▶ Exercise details:
Let the line containing "Where should I click to: Expand" serve as the first line of the answer and the final line of the entries as its last, with every line between copied exactly.

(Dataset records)
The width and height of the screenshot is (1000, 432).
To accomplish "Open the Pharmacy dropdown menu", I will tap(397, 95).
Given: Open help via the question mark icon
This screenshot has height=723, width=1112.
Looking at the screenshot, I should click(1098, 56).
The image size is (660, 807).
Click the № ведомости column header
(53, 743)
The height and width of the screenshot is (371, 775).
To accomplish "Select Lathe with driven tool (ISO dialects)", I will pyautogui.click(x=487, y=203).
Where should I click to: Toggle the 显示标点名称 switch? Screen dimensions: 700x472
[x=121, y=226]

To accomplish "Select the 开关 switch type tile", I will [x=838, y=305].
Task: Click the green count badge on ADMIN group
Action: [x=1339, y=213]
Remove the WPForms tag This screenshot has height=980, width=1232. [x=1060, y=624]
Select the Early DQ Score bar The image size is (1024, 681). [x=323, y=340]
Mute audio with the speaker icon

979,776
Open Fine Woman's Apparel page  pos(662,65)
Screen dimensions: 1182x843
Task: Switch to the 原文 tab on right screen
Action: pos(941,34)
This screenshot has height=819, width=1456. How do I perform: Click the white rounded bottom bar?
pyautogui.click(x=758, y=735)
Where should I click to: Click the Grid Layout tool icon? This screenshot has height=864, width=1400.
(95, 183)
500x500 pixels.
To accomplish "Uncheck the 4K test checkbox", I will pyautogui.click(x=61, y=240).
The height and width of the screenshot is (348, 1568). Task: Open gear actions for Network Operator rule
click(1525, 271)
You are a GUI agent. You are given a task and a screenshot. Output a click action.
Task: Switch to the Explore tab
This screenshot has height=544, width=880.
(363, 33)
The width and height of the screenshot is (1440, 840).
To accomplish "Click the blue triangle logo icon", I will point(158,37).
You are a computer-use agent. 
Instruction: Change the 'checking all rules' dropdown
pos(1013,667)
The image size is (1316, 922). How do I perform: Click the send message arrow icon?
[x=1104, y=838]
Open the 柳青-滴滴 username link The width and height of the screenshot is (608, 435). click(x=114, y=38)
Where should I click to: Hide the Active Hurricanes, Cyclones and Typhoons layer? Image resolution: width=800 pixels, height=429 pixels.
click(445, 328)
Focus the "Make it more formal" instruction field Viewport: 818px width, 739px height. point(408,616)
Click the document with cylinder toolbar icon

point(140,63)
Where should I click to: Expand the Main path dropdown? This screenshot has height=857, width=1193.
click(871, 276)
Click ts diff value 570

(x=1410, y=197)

▶ Solution to the exercise:
Where should I click to: Expand the Main path dropdown? This screenshot has height=857, width=1193.
click(871, 276)
Click ts diff value 570

(x=1410, y=197)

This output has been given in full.